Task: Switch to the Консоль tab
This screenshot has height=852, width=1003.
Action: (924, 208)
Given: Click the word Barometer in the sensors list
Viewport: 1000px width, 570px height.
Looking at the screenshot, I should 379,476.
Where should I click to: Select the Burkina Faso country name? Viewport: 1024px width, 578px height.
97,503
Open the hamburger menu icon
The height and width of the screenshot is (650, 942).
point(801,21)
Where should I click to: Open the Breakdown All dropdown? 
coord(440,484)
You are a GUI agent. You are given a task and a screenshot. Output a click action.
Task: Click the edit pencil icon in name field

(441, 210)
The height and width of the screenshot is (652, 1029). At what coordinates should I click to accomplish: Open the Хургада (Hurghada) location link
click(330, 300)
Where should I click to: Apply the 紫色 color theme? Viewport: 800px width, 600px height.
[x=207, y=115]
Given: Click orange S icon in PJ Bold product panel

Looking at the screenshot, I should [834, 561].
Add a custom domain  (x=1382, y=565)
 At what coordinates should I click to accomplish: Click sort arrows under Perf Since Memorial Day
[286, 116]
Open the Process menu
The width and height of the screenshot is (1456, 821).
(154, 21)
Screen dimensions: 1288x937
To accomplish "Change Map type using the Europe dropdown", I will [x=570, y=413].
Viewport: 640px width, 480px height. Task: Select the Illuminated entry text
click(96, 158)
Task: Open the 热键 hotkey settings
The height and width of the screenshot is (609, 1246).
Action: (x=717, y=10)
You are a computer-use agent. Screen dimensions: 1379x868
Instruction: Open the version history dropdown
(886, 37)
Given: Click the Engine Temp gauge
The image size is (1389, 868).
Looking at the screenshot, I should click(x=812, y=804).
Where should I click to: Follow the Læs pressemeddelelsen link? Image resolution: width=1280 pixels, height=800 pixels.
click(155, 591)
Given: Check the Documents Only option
-- -- --
OBJECTIVE >> Rewrite every one of the entries, changing each "Viewport" to "Window" and leaving everything else the same.

RESPONSE TO THE EXERCISE >>
Task: Switch to the Консоль tab
This screenshot has height=852, width=1003.
Action: (924, 208)
Given: Click the word Barometer in the sensors list
Window: 1000px width, 570px height.
Looking at the screenshot, I should 379,476.
Where should I click to: Select the Burkina Faso country name? Window: 1024px width, 578px height.
97,503
Open the hamburger menu icon
The height and width of the screenshot is (650, 942).
point(801,21)
Where should I click to: Open the Breakdown All dropdown? 
coord(440,484)
You are a GUI agent. You are given a task and a screenshot. Output a click action.
Task: Click the edit pencil icon in name field

(441, 210)
The height and width of the screenshot is (652, 1029). At what coordinates should I click to accomplish: Open the Хургада (Hurghada) location link
click(330, 300)
Where should I click to: Apply the 紫色 color theme? Window: 800px width, 600px height.
[x=207, y=115]
Given: Click orange S icon in PJ Bold product panel

Looking at the screenshot, I should [834, 561].
Add a custom domain  (x=1382, y=565)
 At what coordinates should I click to accomplish: Click sort arrows under Perf Since Memorial Day
[286, 116]
Open the Process menu
The width and height of the screenshot is (1456, 821).
(154, 21)
Screen dimensions: 1288x937
To accomplish "Change Map type using the Europe dropdown", I will [x=570, y=413].
Window: 640px width, 480px height. Task: Select the Illuminated entry text
click(96, 158)
Task: Open the 热键 hotkey settings
The height and width of the screenshot is (609, 1246).
Action: (x=717, y=10)
You are a computer-use agent. Screen dimensions: 1379x868
Instruction: Open the version history dropdown
(886, 37)
Given: Click the Engine Temp gauge
The image size is (1389, 868).
Looking at the screenshot, I should click(x=812, y=804).
Where should I click to: Follow the Læs pressemeddelelsen link? Image resolution: width=1280 pixels, height=800 pixels.
click(155, 591)
Given: Check the Documents Only option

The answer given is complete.